Note rapprochée et vision pénétrante

Les yogis sont habitués à noter « entendre ». Certains yogis toutefois ne sont pas conscients de l’audition quand un son apparaît, car ils sont concentrés sur l’abdomen. L’objet primaire est en effet très important. Si on peut le noter de façon ferme, l’esprit est stabilisé. On dit que l’abdomen est facile à observer mais, en réalité, ce n’est possible qu’à condition d’être très précautionneux à chaque respiration.
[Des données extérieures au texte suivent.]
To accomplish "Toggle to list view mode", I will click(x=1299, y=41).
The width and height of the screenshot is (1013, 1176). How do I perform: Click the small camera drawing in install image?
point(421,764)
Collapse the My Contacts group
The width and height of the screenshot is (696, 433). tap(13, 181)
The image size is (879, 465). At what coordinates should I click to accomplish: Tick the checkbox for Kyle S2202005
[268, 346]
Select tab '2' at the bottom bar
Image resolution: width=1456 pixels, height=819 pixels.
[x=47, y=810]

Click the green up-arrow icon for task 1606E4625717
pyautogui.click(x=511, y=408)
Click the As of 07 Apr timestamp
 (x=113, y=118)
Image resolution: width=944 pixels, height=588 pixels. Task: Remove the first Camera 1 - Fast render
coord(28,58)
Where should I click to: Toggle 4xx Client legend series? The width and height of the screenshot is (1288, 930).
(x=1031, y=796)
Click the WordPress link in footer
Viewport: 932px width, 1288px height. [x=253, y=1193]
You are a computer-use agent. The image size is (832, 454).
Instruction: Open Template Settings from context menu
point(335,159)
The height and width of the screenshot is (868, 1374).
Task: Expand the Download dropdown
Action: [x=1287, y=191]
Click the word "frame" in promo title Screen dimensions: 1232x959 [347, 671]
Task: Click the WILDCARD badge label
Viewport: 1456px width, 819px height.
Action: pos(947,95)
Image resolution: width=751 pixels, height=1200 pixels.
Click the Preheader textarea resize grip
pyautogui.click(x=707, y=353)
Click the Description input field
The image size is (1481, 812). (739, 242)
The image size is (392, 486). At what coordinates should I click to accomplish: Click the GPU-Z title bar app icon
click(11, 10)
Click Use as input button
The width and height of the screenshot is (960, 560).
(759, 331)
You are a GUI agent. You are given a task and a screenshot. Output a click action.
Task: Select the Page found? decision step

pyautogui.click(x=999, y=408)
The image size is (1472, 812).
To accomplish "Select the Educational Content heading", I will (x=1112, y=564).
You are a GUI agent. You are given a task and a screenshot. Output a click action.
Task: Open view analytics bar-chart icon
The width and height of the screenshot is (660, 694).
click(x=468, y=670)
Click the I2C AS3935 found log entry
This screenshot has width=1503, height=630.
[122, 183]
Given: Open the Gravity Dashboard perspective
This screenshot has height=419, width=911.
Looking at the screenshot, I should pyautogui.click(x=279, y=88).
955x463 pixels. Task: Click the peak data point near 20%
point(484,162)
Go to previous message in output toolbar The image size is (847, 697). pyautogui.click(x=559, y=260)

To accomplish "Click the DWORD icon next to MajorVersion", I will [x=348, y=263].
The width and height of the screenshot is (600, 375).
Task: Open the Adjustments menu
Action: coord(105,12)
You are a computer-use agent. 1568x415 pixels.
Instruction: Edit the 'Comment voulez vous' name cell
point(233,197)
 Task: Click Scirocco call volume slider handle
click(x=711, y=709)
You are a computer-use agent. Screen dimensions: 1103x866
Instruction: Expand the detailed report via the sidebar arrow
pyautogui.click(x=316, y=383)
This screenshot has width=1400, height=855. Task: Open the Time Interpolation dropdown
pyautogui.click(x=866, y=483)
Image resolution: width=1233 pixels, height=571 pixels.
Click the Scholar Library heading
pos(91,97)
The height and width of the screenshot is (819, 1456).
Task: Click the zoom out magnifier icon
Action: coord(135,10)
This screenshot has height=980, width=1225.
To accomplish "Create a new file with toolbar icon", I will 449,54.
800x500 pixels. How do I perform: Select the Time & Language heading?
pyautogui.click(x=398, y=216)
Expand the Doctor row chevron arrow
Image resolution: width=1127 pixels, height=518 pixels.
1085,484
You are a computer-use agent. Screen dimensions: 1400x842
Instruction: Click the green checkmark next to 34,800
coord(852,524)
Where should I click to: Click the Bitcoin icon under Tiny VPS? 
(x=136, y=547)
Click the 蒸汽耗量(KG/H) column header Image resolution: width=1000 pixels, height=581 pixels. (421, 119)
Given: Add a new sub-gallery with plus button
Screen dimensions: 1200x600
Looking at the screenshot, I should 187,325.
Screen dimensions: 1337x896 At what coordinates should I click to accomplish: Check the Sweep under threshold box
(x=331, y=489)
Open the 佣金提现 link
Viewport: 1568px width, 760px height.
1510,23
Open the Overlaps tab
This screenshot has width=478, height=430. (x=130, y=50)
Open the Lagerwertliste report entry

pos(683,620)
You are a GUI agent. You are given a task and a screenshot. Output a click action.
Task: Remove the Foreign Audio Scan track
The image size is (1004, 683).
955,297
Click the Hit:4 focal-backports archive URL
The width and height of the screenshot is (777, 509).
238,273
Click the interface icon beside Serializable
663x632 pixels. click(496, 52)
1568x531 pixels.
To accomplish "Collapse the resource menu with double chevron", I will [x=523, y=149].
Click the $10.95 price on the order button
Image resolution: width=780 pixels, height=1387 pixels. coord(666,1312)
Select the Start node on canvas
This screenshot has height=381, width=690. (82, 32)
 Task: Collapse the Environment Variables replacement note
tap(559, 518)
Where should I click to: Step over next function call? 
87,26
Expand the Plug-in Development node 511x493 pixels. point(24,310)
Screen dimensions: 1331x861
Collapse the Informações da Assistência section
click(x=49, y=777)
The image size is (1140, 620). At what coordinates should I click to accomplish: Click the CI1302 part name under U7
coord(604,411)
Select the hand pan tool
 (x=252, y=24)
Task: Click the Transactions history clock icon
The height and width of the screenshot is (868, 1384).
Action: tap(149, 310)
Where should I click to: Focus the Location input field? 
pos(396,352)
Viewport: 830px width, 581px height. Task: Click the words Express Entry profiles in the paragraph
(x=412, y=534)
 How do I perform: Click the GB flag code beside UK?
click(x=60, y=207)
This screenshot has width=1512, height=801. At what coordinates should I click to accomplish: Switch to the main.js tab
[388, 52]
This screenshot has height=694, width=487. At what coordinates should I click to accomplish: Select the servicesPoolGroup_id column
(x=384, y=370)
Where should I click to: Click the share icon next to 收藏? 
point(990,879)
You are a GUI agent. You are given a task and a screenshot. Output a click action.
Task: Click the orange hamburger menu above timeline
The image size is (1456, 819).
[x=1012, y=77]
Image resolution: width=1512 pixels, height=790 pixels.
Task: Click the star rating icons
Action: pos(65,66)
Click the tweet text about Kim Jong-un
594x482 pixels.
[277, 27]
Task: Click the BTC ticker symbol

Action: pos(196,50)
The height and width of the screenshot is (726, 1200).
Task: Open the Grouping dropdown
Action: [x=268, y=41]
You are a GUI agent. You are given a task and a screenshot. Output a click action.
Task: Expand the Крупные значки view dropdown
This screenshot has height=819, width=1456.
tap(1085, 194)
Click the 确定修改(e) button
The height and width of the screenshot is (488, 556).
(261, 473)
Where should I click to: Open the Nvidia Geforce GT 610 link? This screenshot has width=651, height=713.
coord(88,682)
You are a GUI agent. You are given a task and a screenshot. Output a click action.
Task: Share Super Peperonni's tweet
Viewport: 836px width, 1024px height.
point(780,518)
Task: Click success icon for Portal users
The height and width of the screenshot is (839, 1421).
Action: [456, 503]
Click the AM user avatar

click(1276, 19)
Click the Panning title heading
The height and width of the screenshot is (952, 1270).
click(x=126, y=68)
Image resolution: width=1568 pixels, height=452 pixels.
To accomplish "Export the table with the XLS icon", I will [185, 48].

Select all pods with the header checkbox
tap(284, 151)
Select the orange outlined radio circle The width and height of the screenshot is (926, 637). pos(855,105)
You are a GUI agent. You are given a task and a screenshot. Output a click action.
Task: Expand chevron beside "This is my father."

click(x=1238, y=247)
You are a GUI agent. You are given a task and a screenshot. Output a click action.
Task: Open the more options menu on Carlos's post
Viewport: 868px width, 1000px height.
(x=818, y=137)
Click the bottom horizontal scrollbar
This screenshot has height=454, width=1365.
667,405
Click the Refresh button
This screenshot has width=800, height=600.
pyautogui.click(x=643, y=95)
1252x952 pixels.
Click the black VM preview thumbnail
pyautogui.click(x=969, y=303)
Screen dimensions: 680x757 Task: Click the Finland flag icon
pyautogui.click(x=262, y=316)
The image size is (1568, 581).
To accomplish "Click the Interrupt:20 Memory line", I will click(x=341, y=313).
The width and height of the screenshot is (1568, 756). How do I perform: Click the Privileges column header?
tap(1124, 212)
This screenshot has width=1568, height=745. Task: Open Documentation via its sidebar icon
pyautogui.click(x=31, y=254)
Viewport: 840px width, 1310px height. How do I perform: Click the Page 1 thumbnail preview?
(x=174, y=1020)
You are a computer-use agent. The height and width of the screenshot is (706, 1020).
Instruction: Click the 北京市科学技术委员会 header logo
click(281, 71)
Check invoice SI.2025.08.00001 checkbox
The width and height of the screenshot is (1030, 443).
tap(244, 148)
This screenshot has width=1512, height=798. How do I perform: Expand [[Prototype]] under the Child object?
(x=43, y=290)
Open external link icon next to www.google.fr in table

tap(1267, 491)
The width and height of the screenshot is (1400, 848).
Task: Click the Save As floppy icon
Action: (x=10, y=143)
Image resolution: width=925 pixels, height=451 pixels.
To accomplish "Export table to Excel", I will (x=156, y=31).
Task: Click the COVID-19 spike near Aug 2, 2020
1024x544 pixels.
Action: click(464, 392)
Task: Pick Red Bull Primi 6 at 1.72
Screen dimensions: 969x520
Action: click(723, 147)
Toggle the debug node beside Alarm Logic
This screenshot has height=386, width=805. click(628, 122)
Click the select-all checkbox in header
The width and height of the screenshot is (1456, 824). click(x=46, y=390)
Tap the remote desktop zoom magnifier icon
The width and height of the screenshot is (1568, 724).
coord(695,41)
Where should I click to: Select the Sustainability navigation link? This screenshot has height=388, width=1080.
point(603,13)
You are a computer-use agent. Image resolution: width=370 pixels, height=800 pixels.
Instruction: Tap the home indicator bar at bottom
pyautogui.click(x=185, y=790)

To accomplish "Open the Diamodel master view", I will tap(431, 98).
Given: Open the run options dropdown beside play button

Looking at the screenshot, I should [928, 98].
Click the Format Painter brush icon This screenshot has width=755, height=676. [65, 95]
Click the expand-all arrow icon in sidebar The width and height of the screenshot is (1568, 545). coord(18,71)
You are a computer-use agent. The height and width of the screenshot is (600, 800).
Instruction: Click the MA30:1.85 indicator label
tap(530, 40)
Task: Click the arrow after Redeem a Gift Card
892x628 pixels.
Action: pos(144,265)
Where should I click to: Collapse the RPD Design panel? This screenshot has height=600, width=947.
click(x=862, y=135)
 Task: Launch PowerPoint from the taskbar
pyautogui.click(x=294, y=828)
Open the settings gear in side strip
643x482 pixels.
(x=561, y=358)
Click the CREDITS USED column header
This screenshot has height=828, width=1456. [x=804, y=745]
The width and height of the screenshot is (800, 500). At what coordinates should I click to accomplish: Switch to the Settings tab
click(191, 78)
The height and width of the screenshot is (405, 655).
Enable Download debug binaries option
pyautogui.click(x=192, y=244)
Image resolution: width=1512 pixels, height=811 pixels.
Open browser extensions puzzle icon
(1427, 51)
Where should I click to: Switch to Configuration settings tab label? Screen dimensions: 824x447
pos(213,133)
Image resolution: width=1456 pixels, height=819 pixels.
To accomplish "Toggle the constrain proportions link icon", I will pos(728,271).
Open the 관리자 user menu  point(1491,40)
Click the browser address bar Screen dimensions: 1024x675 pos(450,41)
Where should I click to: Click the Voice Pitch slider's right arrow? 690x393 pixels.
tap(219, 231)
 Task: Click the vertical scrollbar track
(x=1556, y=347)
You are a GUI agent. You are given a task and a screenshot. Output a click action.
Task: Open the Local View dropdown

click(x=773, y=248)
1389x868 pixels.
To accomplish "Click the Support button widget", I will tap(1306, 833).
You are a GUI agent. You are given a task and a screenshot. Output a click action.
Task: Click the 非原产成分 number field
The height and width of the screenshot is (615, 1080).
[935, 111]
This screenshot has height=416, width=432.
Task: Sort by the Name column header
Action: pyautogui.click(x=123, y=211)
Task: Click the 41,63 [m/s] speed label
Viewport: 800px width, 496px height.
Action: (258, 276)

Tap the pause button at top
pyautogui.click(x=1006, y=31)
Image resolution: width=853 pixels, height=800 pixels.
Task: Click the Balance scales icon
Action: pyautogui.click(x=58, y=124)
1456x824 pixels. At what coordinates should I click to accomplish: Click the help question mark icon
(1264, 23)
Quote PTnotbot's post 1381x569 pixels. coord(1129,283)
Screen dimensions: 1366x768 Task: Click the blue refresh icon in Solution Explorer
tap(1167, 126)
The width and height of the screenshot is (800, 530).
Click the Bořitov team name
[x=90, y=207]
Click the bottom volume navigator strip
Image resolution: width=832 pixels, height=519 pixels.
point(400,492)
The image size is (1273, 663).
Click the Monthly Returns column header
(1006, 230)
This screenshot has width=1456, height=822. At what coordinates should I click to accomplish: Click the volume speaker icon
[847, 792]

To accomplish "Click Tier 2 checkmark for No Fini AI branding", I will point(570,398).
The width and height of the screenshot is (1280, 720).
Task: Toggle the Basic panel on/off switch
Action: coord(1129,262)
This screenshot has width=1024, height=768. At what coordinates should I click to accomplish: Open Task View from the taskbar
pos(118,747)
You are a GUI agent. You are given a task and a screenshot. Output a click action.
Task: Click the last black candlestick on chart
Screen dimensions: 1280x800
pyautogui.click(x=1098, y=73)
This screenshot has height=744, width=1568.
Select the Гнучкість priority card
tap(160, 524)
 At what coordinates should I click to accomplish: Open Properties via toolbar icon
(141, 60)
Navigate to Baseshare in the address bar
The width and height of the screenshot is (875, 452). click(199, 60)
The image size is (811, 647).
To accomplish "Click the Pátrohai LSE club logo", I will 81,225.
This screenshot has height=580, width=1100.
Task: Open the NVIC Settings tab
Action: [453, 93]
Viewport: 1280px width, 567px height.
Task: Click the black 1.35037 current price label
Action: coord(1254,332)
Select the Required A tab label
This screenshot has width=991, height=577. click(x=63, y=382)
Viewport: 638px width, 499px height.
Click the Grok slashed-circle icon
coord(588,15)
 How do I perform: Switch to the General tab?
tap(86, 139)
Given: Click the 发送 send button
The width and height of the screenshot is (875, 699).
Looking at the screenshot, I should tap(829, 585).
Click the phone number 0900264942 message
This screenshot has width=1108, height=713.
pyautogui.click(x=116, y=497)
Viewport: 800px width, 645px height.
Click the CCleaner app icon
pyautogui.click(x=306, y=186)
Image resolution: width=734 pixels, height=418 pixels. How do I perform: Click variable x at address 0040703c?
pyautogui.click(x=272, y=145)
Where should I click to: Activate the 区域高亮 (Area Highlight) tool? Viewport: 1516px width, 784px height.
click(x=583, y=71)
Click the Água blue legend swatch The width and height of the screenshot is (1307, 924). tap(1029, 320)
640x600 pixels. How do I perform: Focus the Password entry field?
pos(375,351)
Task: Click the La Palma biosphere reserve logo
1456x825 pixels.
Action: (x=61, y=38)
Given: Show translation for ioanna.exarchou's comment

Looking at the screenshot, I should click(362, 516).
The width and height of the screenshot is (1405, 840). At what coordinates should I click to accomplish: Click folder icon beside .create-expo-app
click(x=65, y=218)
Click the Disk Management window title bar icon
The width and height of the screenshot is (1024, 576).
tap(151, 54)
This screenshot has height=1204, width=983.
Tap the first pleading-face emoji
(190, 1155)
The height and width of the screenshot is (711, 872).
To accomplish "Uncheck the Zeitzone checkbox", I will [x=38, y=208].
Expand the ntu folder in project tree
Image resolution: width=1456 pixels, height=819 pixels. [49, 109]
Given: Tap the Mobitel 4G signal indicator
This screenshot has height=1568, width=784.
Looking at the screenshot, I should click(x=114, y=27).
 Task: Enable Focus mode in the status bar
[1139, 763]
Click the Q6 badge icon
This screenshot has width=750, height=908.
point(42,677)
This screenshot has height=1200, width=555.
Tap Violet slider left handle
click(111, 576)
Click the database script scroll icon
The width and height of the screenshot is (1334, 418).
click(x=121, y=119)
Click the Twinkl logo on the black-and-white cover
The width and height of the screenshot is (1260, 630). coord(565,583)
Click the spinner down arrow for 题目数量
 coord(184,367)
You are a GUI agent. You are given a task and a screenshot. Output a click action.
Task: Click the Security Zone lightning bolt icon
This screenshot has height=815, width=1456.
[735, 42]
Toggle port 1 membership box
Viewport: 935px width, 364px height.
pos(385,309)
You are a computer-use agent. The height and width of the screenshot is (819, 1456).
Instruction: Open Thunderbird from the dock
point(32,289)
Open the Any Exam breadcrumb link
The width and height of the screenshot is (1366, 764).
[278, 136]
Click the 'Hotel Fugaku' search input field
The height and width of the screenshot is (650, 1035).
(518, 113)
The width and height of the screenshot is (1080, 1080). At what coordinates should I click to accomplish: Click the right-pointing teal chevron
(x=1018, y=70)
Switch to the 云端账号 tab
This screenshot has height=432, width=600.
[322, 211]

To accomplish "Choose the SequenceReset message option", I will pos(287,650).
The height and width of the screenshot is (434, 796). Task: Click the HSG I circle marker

Jusqu’à quel point la note doit-elle être rapprochée de l’objet? Si on peut voir le début et la fin du soulèvement et de l’abaissement de l’abdomen, on est bien dedans. Si on perd le fil toutefois, on ne suit plus le mouvement, on perd l’attention et l’esprit va de-ci de-là. Quand on note avec diligence, l’attention se renforce. À ce moment-là, même si on ne prête pas attention aux organes des sens, les objets visuels, auditifs, olfactifs, gustatifs ou tactiles apparaîtront clairement dans l’esprit et on les notera directement. On comprendra aussi automatiquement l’esprit et la matière. C’est d’ailleurs le but de vipassanā: développer la connaissance. Il ne faut pas chercher quoi que ce soit, seulement être conscient de l’objet et en prendre soin. Lorsqu’il va, le yogi doit seulement savoir « je vais » (gacchanto va gacchāmi ti pajanāti).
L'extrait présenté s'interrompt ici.